Profound discovery: the same high I used to get from drugs and alcohol I get from writing. (Writing is a mood-altering substance.) However, the high I get from writing doesn’t end up in a blackout or find me coming to in another state, wondering how I got there. The writing high is constructive rather than destructive. It doesn’t drain my checking account, beat the crap out of me, or leave me waking up in a jail cell. The end results of my writing high are that my Empty Nest newspaper column is published in about 50 newspapers, the recent publication of my third book, “Task Force IED,” and the completed rough draft of a fourth book. You get the drift? A benefit of sobriety is goal achievement, the making of a legacy.

I’m a “respectable” person of society now, doing socially acceptable things rather than socially unacceptable. I’m invited to give book signings, am welcome to return to places I’ve been, and have become an elder in our church. ME, AN ELDER! THE GUY WHO PITCHED THROUGH THE GLASS-TOP OF A COFFEE TABLE! — an elder in the same church where I attended recovery meetings. Now that’s recovery!

Here’s a biggy I learned in the program of recovery: I’m the problem, not everybody else. It’s me that has to be relieved of the bondage of self. I have to change. Whammo! What a piece of Humble Pie! There’s a little prayer that I memorized and refer to quite often. Within the prayer are these words: “Relieve me of the bondage of self. Take away my difficulties.” It’s not everybody else. It’s me that’s the problem.

I even teach creative writing in our home. If piano teachers can teach piano in their home, and artists can teach art in their home, well then, by golly, I can teach creative writing. In fact, I’m going to fire the creative writing class back up this winter. I took a year off because of COVID, but I’m raring to go again. The class will start in January. We will meet once a week, on Saturday afternoons, for six weeks. I limit the class to six serious wannabe writers. First come, first served. Call or email me if you’re interested at 319-217-0526, or curtswarm@yahoo.com. Several of the former students have published books and poetry.

BTW: You don’t teach creative writing. You just get out of the way and let the students write. The writing is critiqued by each of the students and me. Having a weekly deadline is a great motivator. (No doldrums here!)

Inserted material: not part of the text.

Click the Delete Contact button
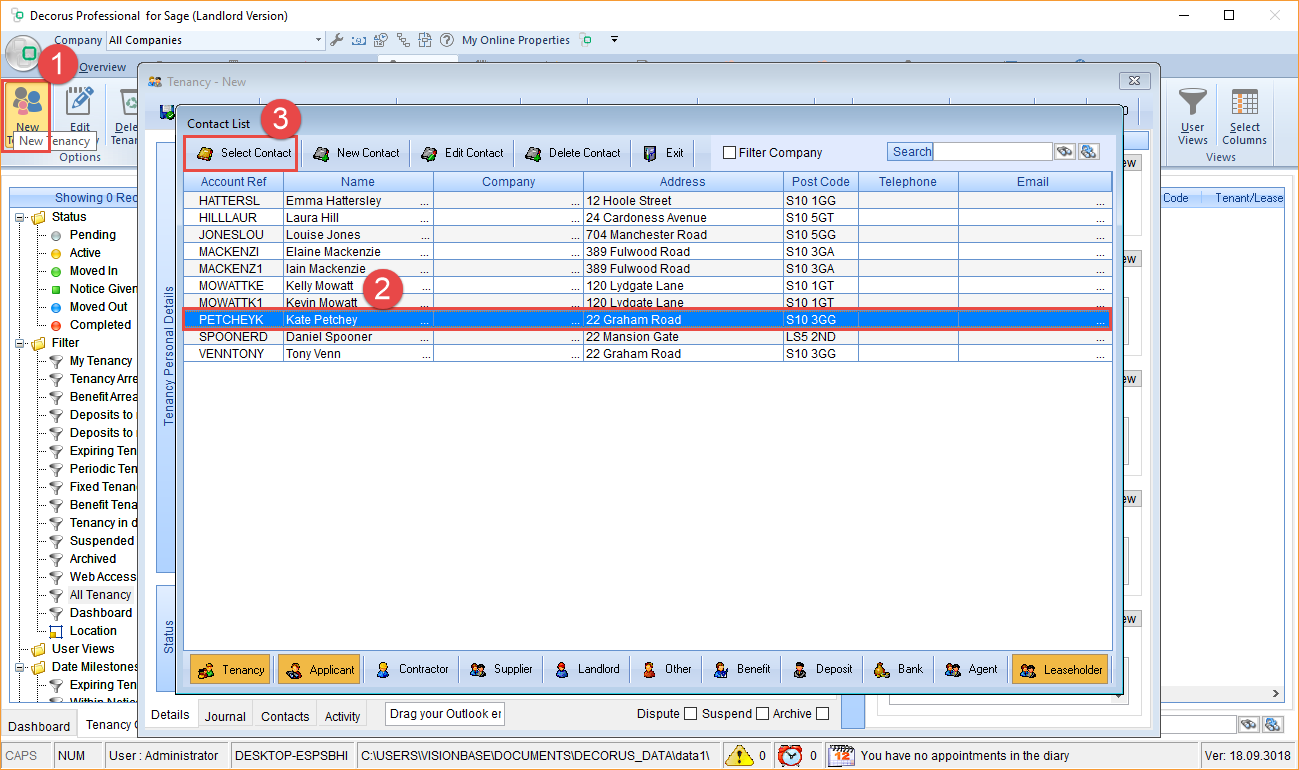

How did I celebrate my sobriety birthday? I accidentally dumped coffee onto the keyboards of both my computers — my main computer and backup, rendering them inoperative. My whole world was turned upside down. I hate to admit it, but my life is tied to computers. I went from celebration to panic in a heartbeat. Shows to go me how easily my world can be shaken up. But I’m the one who killed the computers. No one to blame but myself.